::: EXTRACT TO READ :::
Another fine example of body hair/grime gone horribly awry, but the thick, stalagmite-like flames really seem to dance on the page! The devil’s head actually starts off okay looking, but then the artistic choice is made to lose the black beard in the black robe. I just noticed that McPherson draws voice bubbles like retarded thought bubbles. Weird. And I will deduce from the increasingly sloped handwriting that McPherson is a lefty, and that his left elbow is Krazy-Glued to his drawing table.


This is the comic that caused me to start saving these things. The visuals of this comic panel are so poorly conceived it makes me writhe in pain. Remember now, this runs in the paper in black and white… Imagine just how blank and expansive that large field representing asphalt really is… that huge chunk of nothing that is taking up the entire bottom half of the panel. Now note the two things that are supposed to be the focus of the joke: the couple cropped off the right side of the panel and the (wheel-less??) car cropped off the left side. There is easily ten or twenty different ways this could’ve been composed to better communicate this crappy joke. But no, this is what the man went with. This. He drew this and thought to himself “NAILED ANOTHER ONE!” Shit, there’s that fucking dress again, too.

—- UPDATE:—-


I don’t know what to say. I really don’t.


TODAY’S COMIC, THE ONE THAT FINALLY MOTIVATED ME TO WRITE THIS POST: Where is the woman’s left leg? Is she kneeling? Is she kneeling with one leg in a hole? How much thicker and longer is the man’s right arm than his left arm? Why are his pecs so low? What happened, exactly, to that poor girl’s face? Is he standing upright in the middle of a tractor? Where the fuck is the back rear right wheel of the tractor? Since when are Nebraskans stereotyped as Simpsons-like hillbillies? What is that wavy arrow near the girl’s fist pointing at? Do Nebraskans normally use riding lawn mowers to harvest corn? Is it too much of a burden for the artist to Google Image Search something he doesn’t know anything about so he can at least make a cursory attempt to draw it correctly? How about corn? Is corn too hard to draw?

Close To Home. Nationally syndicated for 18 years. Carried in over 700 newspapers. Apparently there is an editor somewhere that approves of each strip. Good grief.

1. A few more CTH strips I’ve noticed since I originally published this post.

2. If you’d like to read more of my painfully insightful observations on the visual language of comics and cartooning, you should check out my half-kidding-around post Cartooning vs. Technology: How Steve Jobs Ruined Comics.

93 thoughts on “A Very Bad Comic Strip: John McPherson’s Close To Home

  1. So you get on him for both too cluttered panels and ones with too much blank space?
    Ok, drawing is not painting quality, but the one web comic that tried that folded for lack of time.
    For most webcomics I have seen and enjoyed, the story is the main thing. This daily joke comic is good enough.
:::
WHAT TO DO.
1. Answer these from the post on Close To Home:
(a) For how many years has Close To Home been nationally syndicated?
(b) What is cropped off the left side of the panel in the comic that started the writer saving these strips?
(c) What does the writer deduce from McPherson's increasingly sloped handwriting?
2. Put this sentence from the post on Close To Home into Spanish: "This is the comic that caused me to start saving these things."
3. Write the next part of the post on Close To Home, picking up after its last sentence.
::: ENTRIES SHOWN :::
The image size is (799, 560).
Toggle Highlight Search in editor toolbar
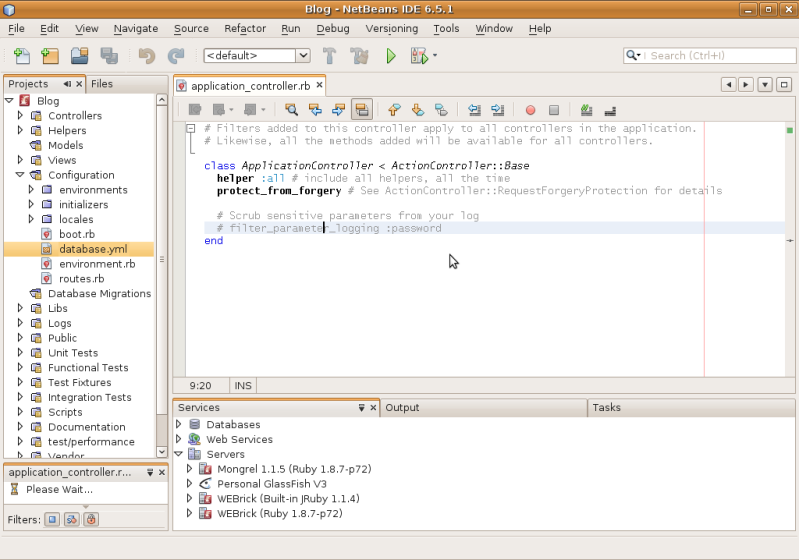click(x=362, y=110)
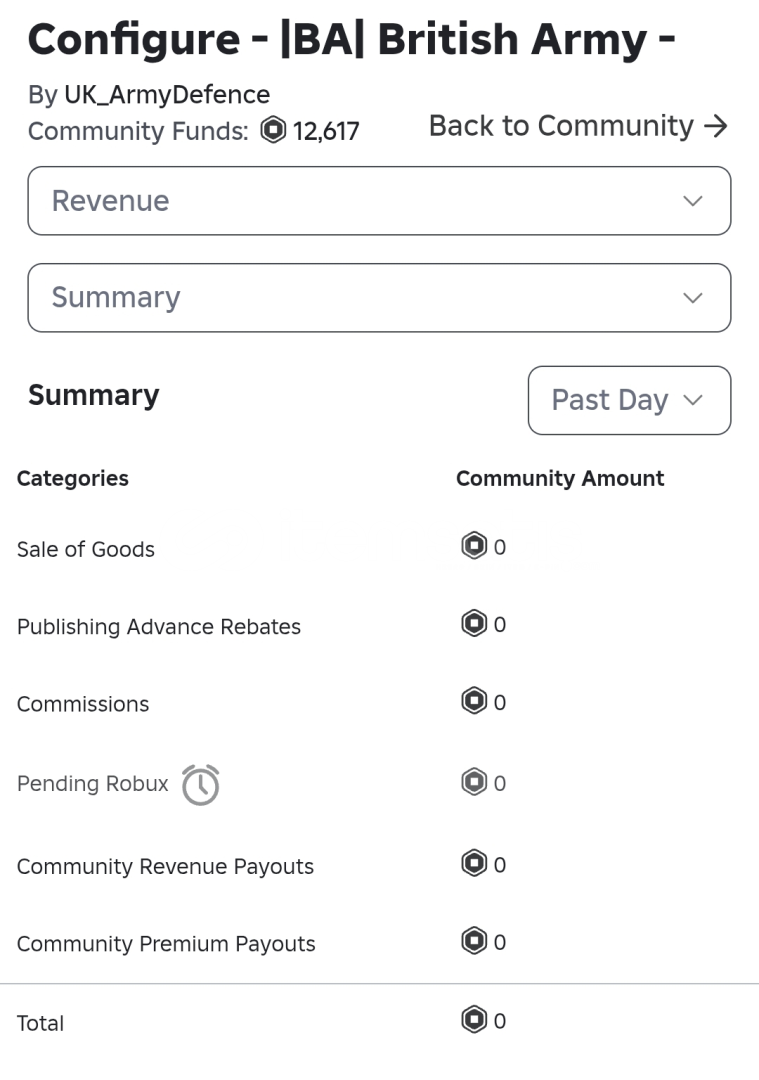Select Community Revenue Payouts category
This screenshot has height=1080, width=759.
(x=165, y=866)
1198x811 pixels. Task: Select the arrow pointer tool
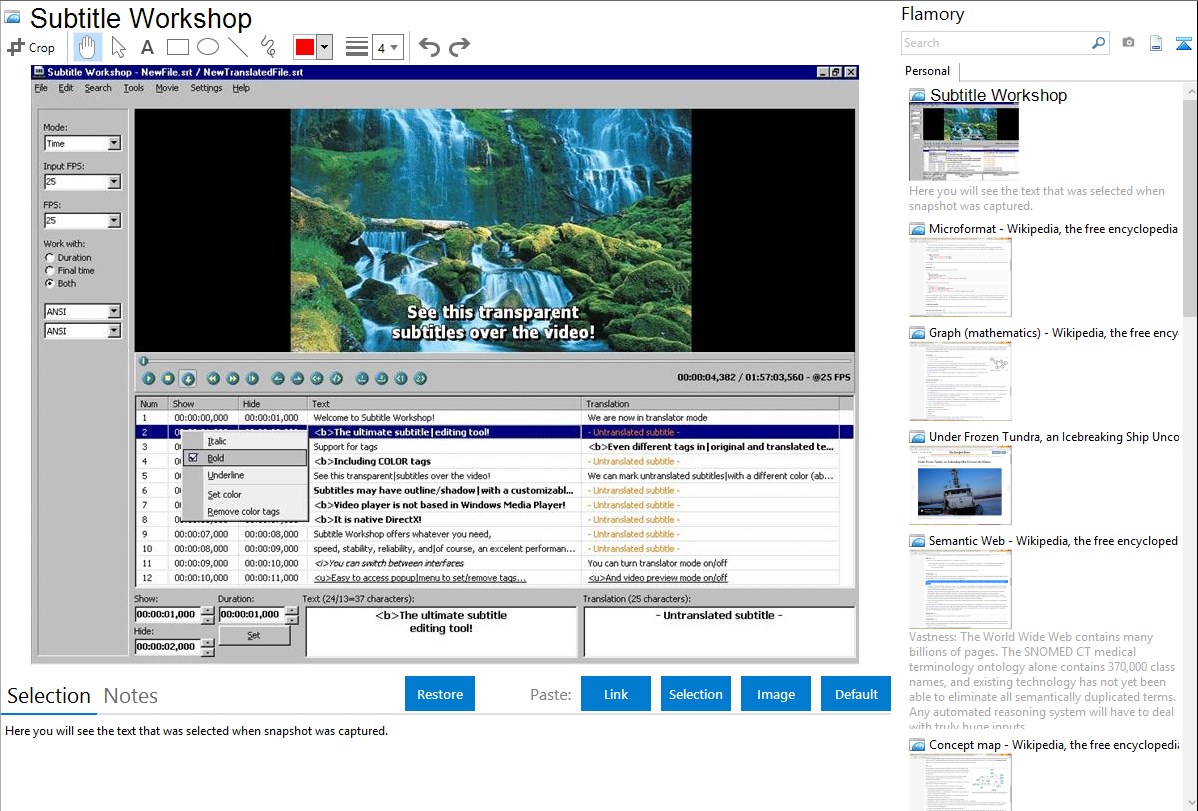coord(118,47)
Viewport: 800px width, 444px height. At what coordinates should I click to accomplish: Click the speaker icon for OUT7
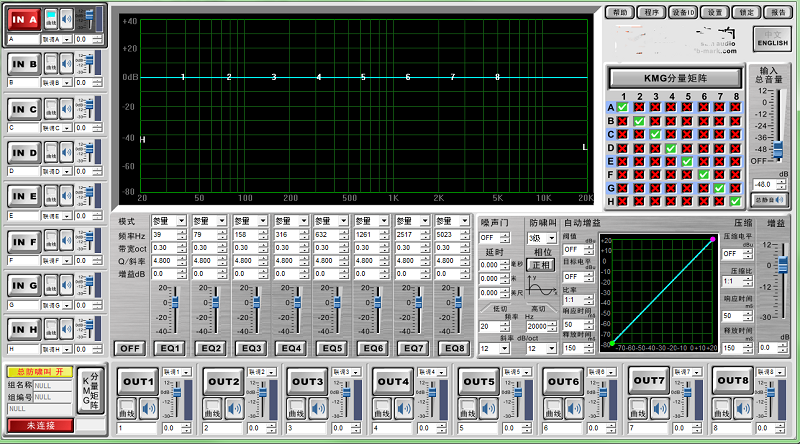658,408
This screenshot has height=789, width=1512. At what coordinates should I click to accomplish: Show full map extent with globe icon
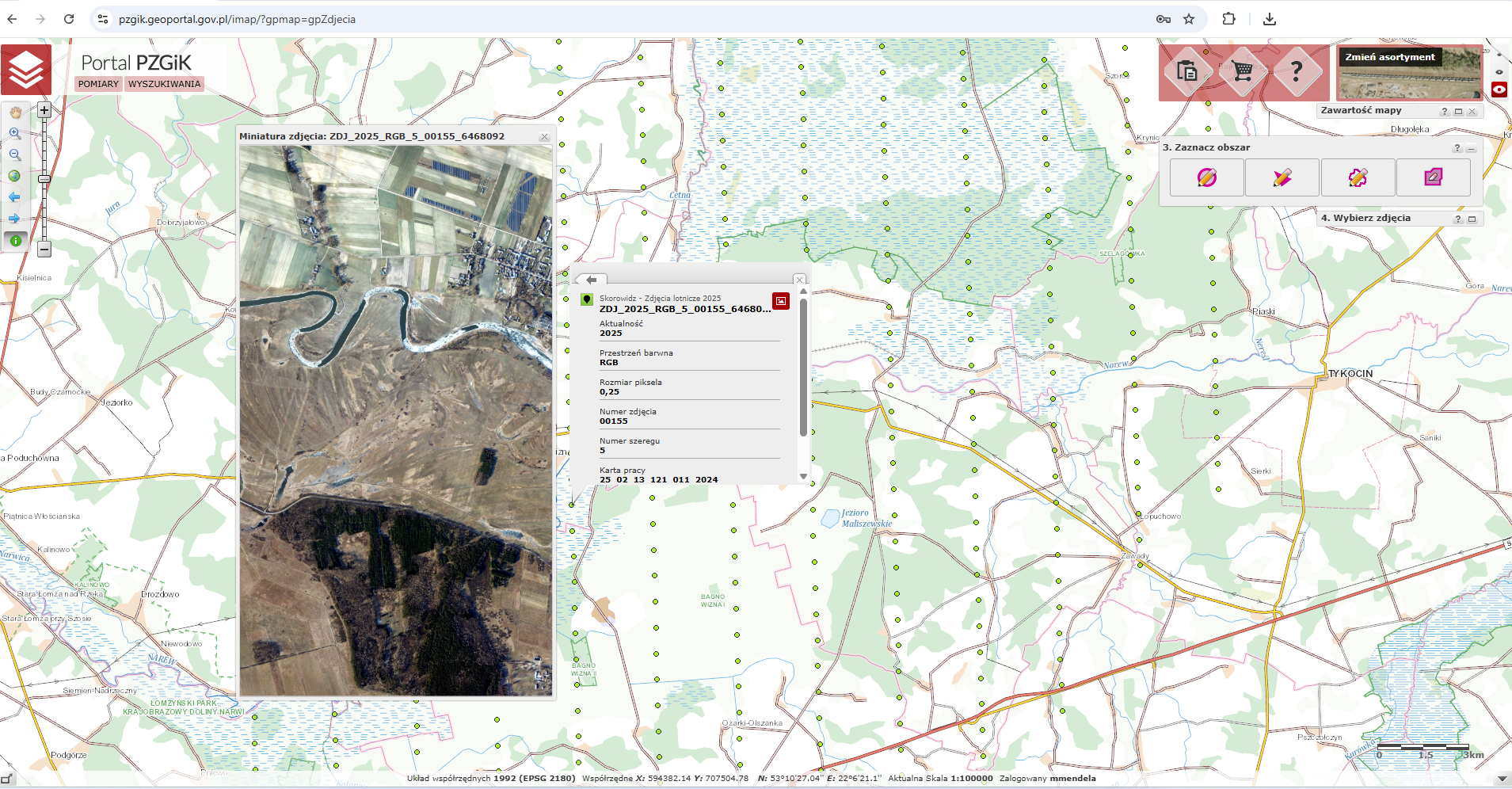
:::
THE ANSWERS.
1.
(a) 18 years.
(b) The car, which the writer questions as wheel-less.
(c) That McPherson is a lefty, and that his left elbow is Krazy-Glued to his drawing table.

2. Esta es la tira cómica que hizo que empezara a guardar estas cosas.

3.
    The ‘poorly drawn’ characters etc are just this comic’s style. Get used to it, we have done so for every comic visited.

  2. I am totally with you on this. Everything about that comic sucks. The drawing sucks, the jokes suck, the composition sucks, it is a really shitty comic.

    Yes, he does look like he was beaten with a cactus.

    She is kneeling with one leg in a hole.

    Standing in a riding lawn mower is how corn is harvested these days.

    1. He is so bad, he is good. I think that is why it sells. He gets noticed. I hate this cartoon panel, also. He is the, Ed Wood, of the comic panel/strip world.

  3. spot on dude. this comic makes me bonkers. It’s complete garbage. It pleases my rage receptors to read comedic dissections about its many failings.

  4. Spot on! This comic is pure garbage. I’ve thought this for years. This guy rode the coat tails of the Far Side craze, and somehow is still employed. My 4 year old daughter can draw better pictures. His comedy sucks, nothing about this comic is even close to funny. I find myself turning to the comic page and going straight to this comic to see what utter failure made it to the strip this day. Absolutely terrible.

  5. Yes, I agree with you. “Close To Home” is crap. Mostly because of the horrible drawing. There are crappier ones, however. Take a look at “Reply All” by Donna Lewis. Her drawings are so rudimentary, she makes John McPherson look like Leonardo da Vinci.

  6. This comic is so bad I read it every day just to marvel at its awesome badness. It is almost never funny, although that is a criticism I could level at most daily comics, but the art is so devoid of even the most basic drawing skill that it often takes several minutes of head scratching to decode his intentions. He is especially bad at fire and pine trees. I have often asked myself if he has no access to Google images – that would be one explanation for his terrible art. He draws as if he has never actually seen the things he is trying to draw, but is instead relying on someone’s vague description. How did he ever get published?

  7. I thought I was in a time loop. I knew I’d seen the strip from today (May 23rd, 2011) before. Then I realized it was an earlier version, discussed on your site! Lo and behold, I popped on today, and you’ve already made a note of it. And then I had to double-check today’s date because McPherson has me all paranoid about the space/time continuum.

    How often does this guy plagarize himself? Is he going back through all his old strips to “improve” them, thereby moving from F to D-minus (if that?)

    My head hurts.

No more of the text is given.